The origins of CRISPR. Mustard greens aren’t the first foods to be edited with this technology. CRISPR/Cas9 is among the key gene-editing tools, a technology that led its developers, Emmanuelle Charpentier and Jennifer Doudna, to win the Nobel Prize in Chemistry in 2020.

In 2021, the first food modified using this method was introduced in the market: a tomato enhanced to contain gamma-aminobutyric acid (GABA), which was sold in Japan.

NGTs vs. GMOs. There’s a debate about whether to use CRISPR to edit genes in food and whether this should be classified in the same way as transgenes or genetically modified organisms (GMOs). The use of CRISPR for food gene editing is considered to be part of new genomic technologies (NGTs).
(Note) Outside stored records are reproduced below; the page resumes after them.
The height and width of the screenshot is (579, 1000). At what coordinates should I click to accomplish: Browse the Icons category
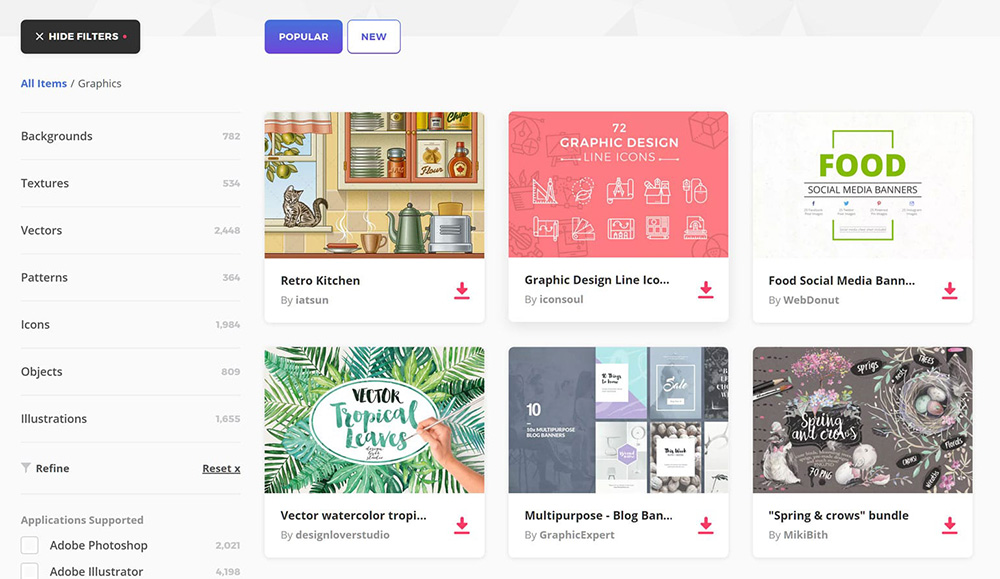35,324
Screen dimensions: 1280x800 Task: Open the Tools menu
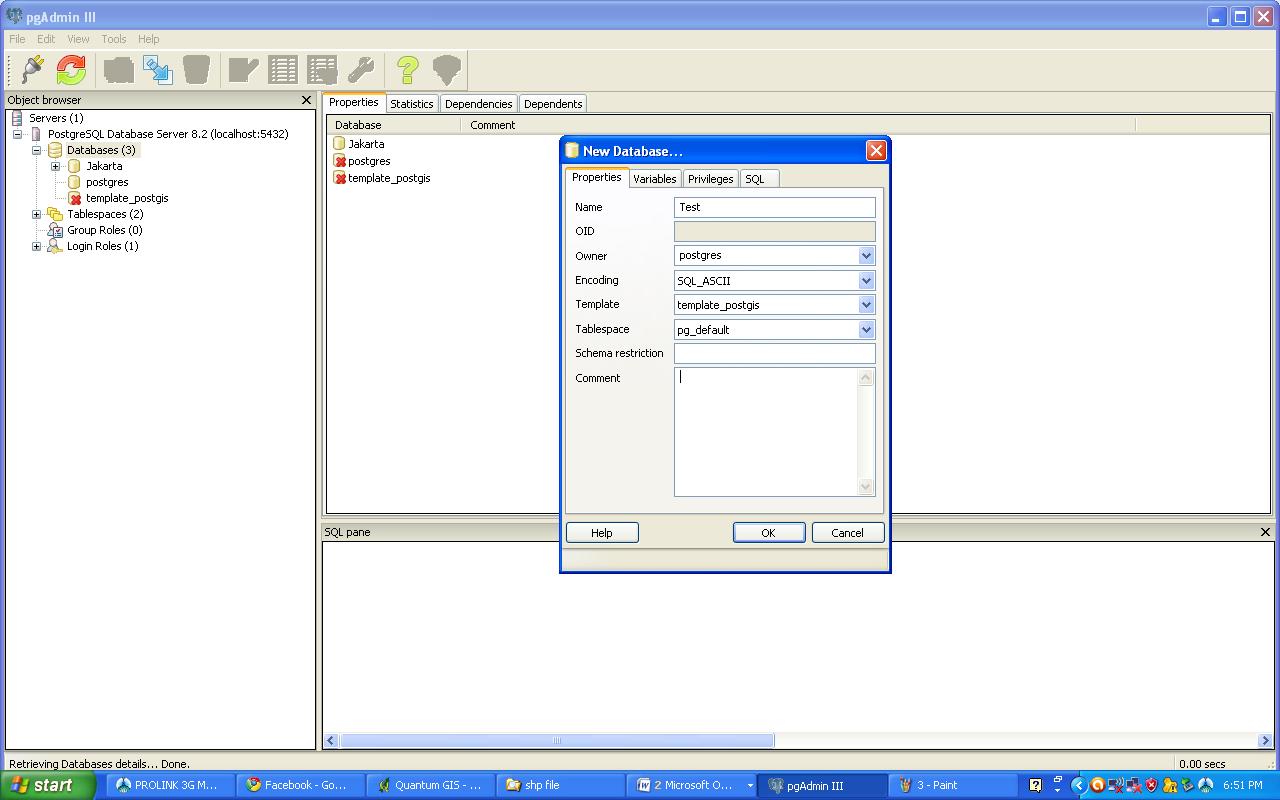coord(112,39)
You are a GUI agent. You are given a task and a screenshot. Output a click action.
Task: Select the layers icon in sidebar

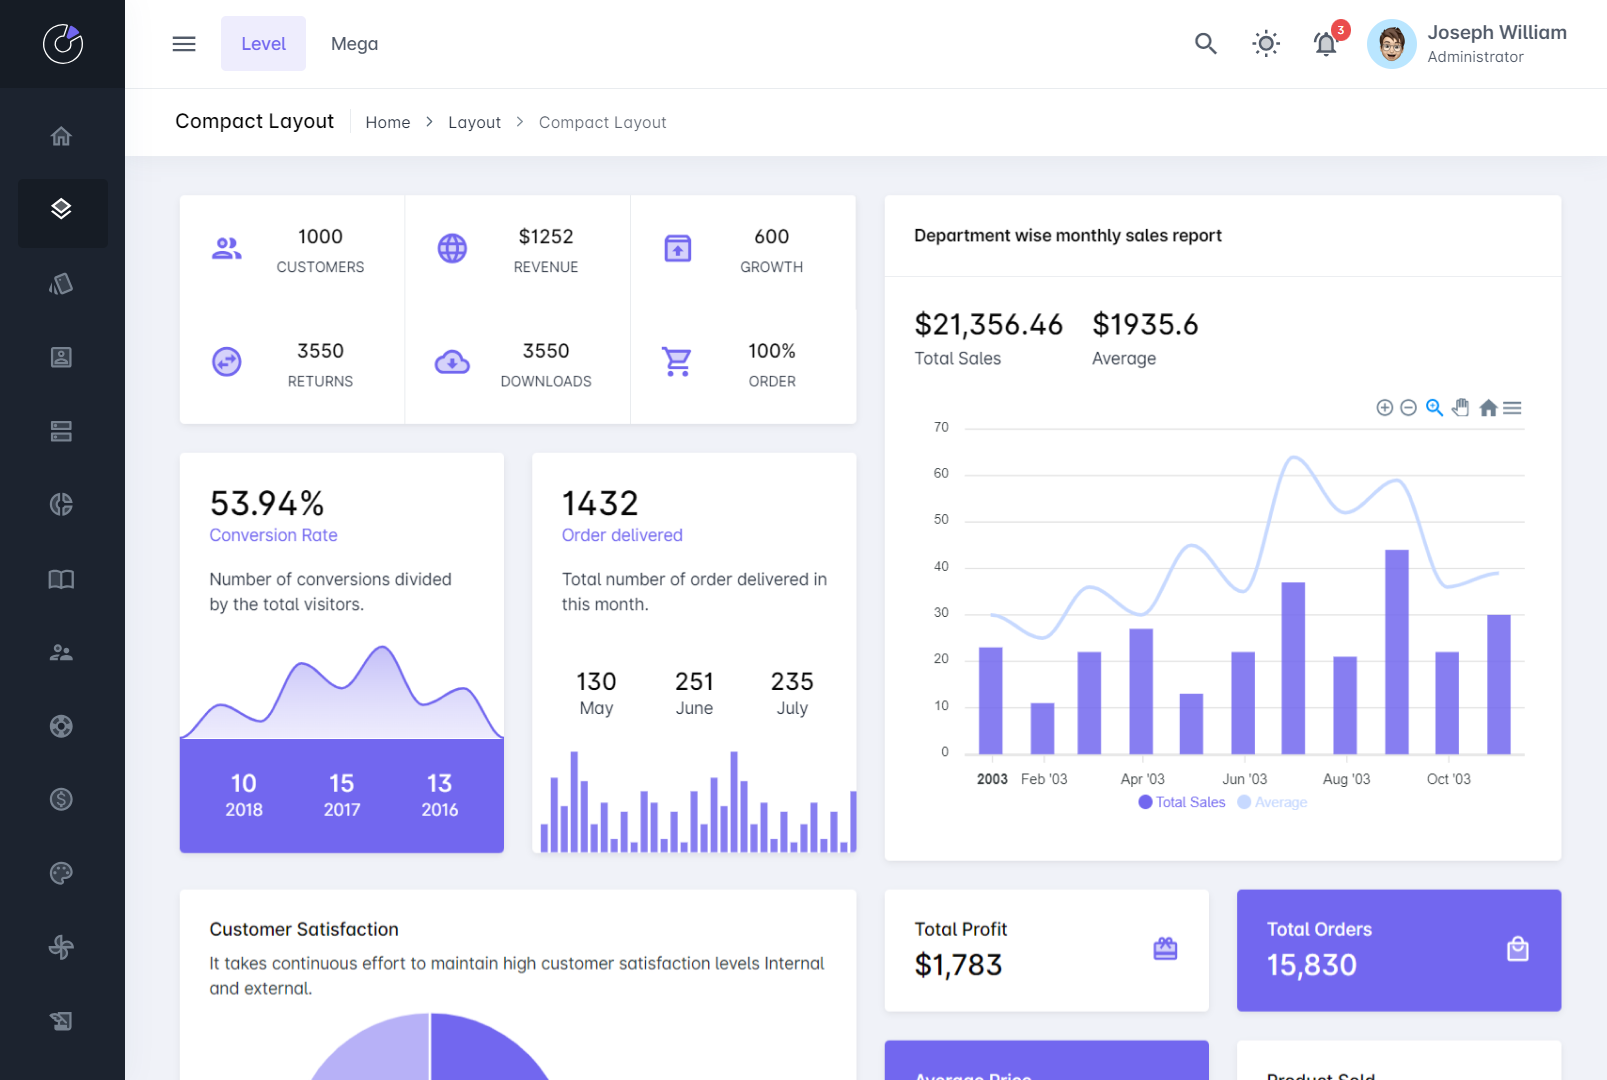(61, 209)
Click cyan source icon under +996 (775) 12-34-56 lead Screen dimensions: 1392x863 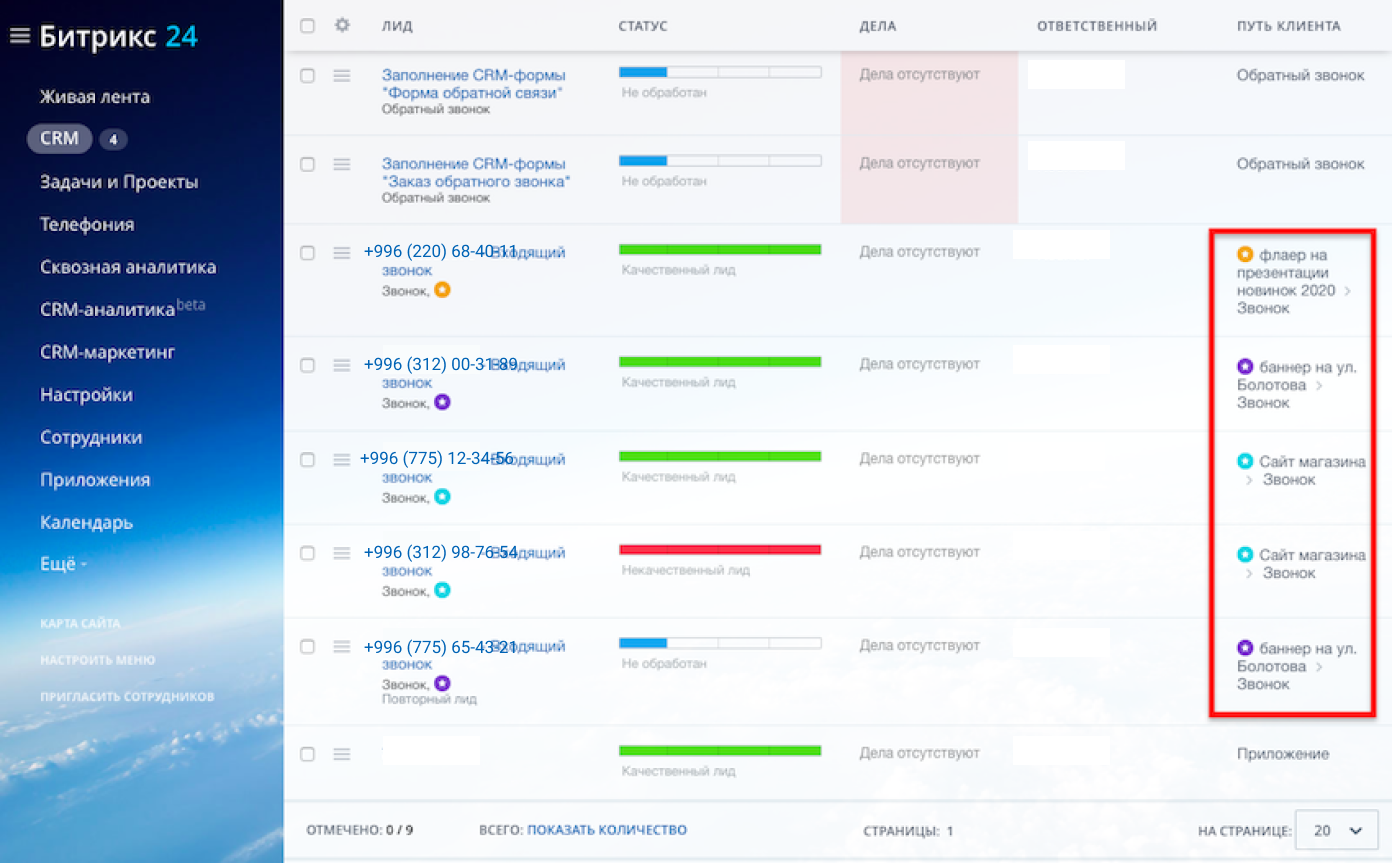(x=442, y=496)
The main difference between “traditional” GMOs and NGTs using CRISPR lies in how the organism’s genetic structure is modified. Traditional GMO technology involves inserting external genes into organisms. CRISPR, on the other hand, works in a more “subtle” way by making changes to existing genes in the organism's DNA.

Not just a matter of terminology. While there's an debate around terminology, the issue may have broader implications in at least two ways. The first concerns how we perceive this genetically modified food. The discussion on GMOs is already highly polarized. Linking these two concepts seems likely to involve a simplistic analysis based on analogies rather than an objective assessment of the pros and cons of similar technologies.

The second implication is legal. Governments worldwide have been creating laws regarding genetically modified organisms for years. Deciding whether or not to classify NGTs as transgenic from a legal standpoint could either facilitate their approval for sale or complicate the process.